Os problemas do partido são grandes: a morosidade e a territorialidade dos procedimentos para a tomada de decisão em sua burocracia interna e no sistema político contrastam com a agilidade e desterritorialidade da internet. O que significam protestos de brasileiros em mais de vinte e cinco cidades pelo mundo? Considerando que também há conexões com a primavera árabe, os occupy's, indignados, etc., me parece que a tendência tanto criticada por alguns colegas de profissão desde os anos 1990, que aponta para o surgimento de uma sociedade civil global, está pouco a pouco assumindo ares mais palpáveis, mais concretos: uma espécie de rede comunicativa global, que tende a não mais se restringir a organismos multilaterais nem ao mercado. Ao que tudo indica, pouco a pouco toma forma uma “globalização vinda de baixo”, que canaliza localmente movimentações globais e que, nesse sentido, vem contracenar com a “globalização vinda de cima”, do mercado e da diplomacia.

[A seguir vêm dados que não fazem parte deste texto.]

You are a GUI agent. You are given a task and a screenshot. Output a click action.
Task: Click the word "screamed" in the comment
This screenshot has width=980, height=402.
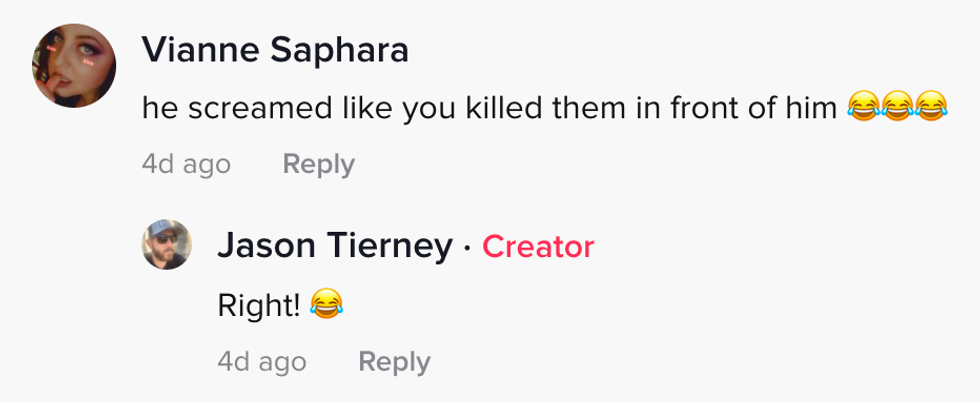point(237,108)

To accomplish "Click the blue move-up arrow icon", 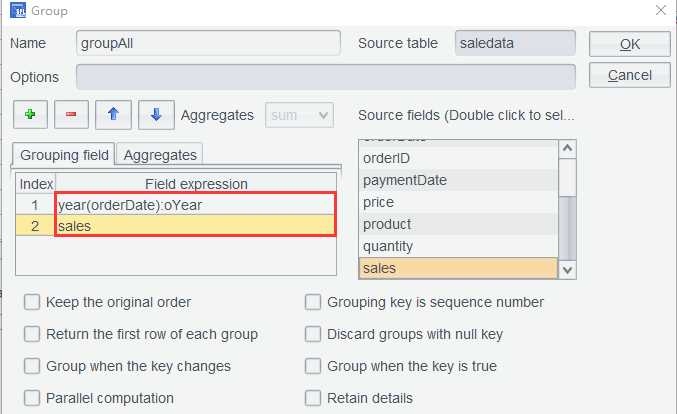I will pyautogui.click(x=113, y=115).

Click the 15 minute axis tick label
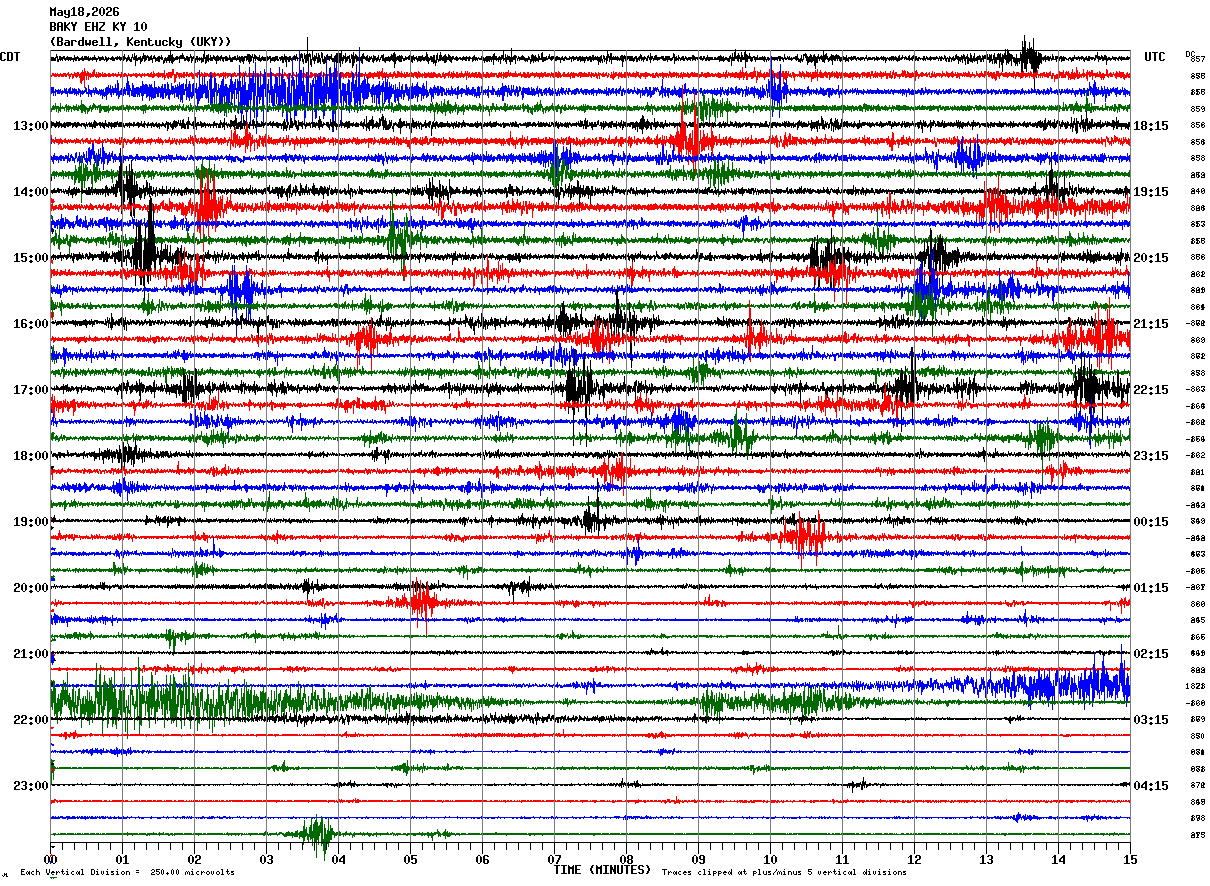[1130, 859]
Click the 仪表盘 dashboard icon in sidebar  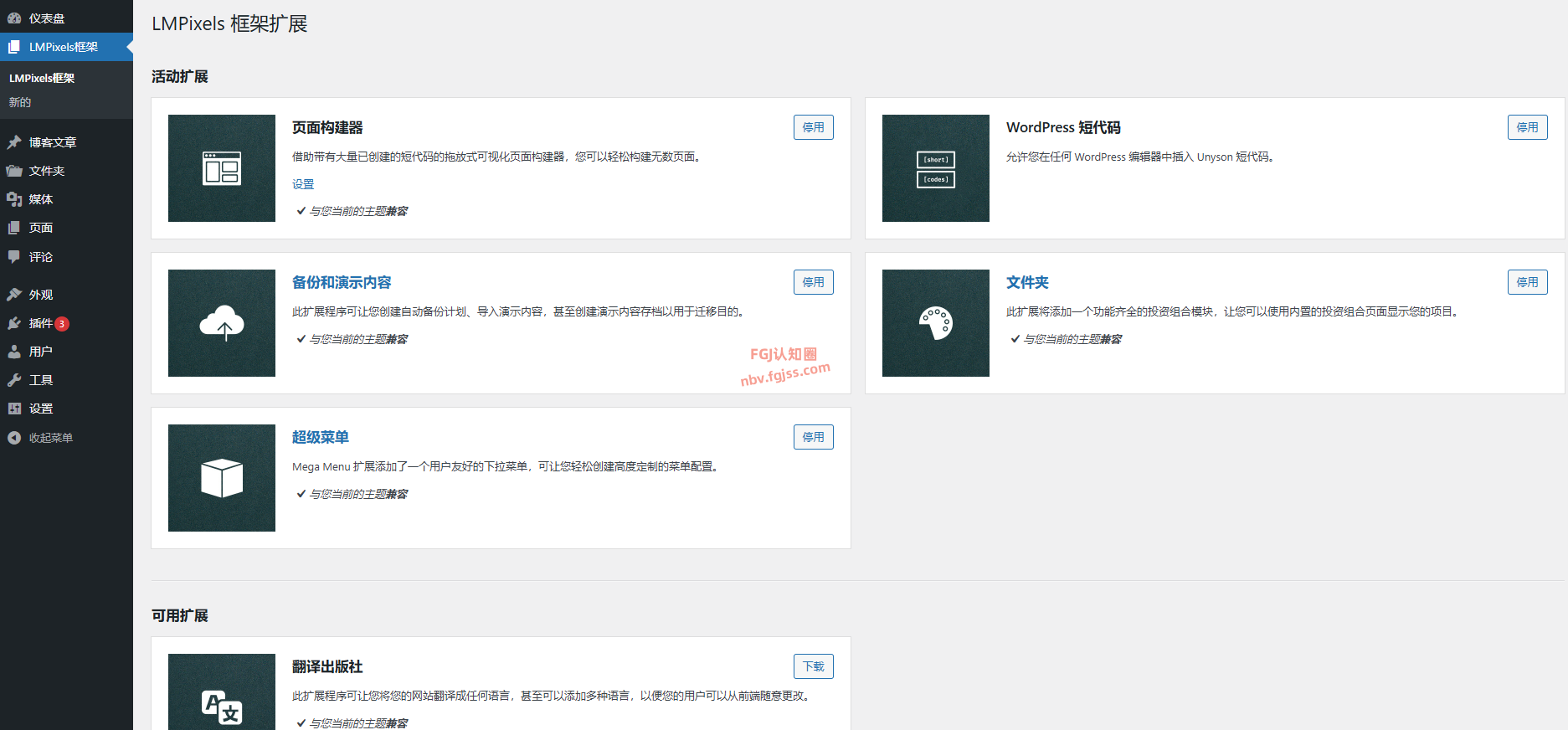tap(14, 18)
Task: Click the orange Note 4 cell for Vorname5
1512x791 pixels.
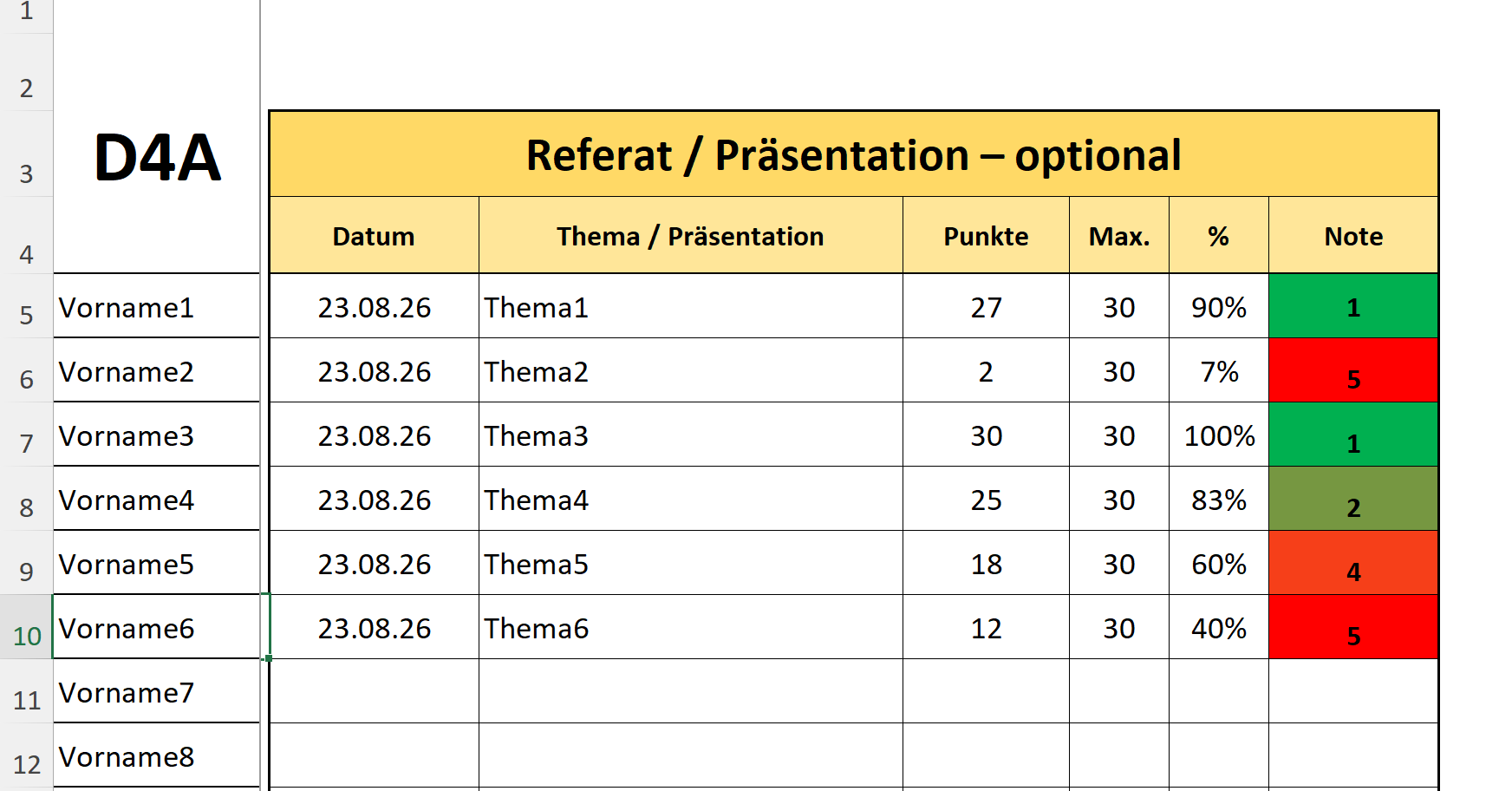Action: tap(1353, 563)
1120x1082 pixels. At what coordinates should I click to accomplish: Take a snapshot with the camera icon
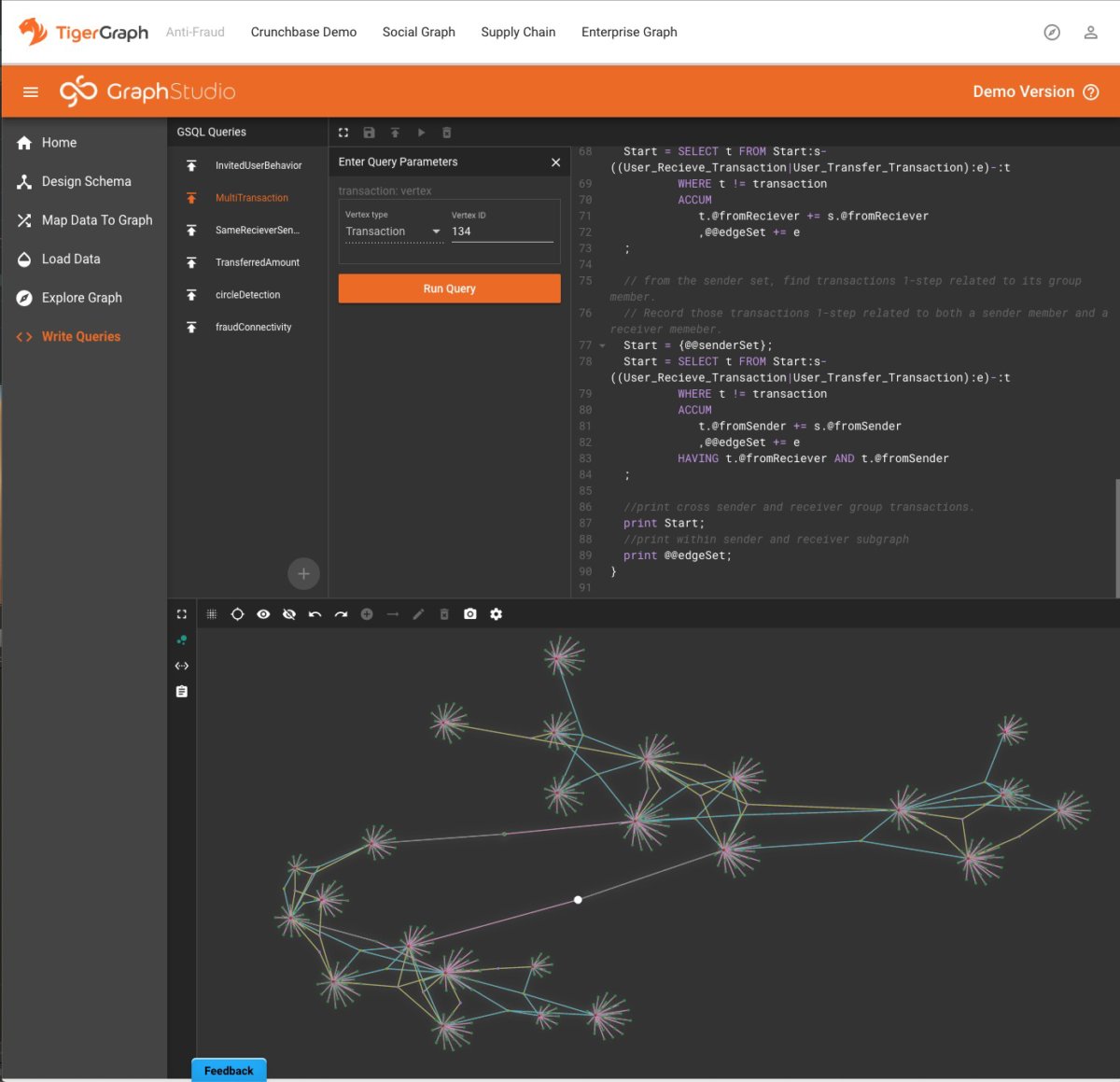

Os partidos, de esquerda e de direita, têm de se adaptar a essas novas condições de integração social. Agora é preciso mais reflexão. Como disse a presidente em seu pronunciamento, de meu lado também espero que as três esferas de governo consigam compreender e agir à altura do que está acontecendo: consolidar uma agenda emergencial e positiva, que desengavete, sobretudo no legislativo, projetos importantes para melhorar a saúde, a escola, o transporte e ampliar a participação civil nas decisões políticas. Somente assim, me parece, a distância que separa a agenda do sistema político da agenda subpolítica da sociedade civil poderá ser combatida. Caso contrário, tendemos a pagar, todos, um preço muito alto: a deslegitimação da democracia. Num sentido prático, o apelo “partidos de todo mundo, uni-vos!” se refere à necessidade de uma dupla abertura do partido: para dentro, deve ampliar os mecanismos de participação direta de seus militantes nas decisões e a participação civil na condução do governo e dos mandatos legislativos; e para fora, deve estabelecer uma frente de diálogo sistemático com partidos estrangeiros, de modo que de seus planos de governo locais e nacionais surja uma “cosmo-politização” capaz de fazer face a problemas globais que demandam articulações trans-locais, que vão da necessidade de regulação de um mercado global que incide localmente às mudanças ambientais globais. Em suma, há uma pergunta de fundo aqui: já que o impulso veio das ruas, não seria minimamente razoável o homem de partido pensar que a reforma política deveria ser acompanhada de uma reforma dos partidos?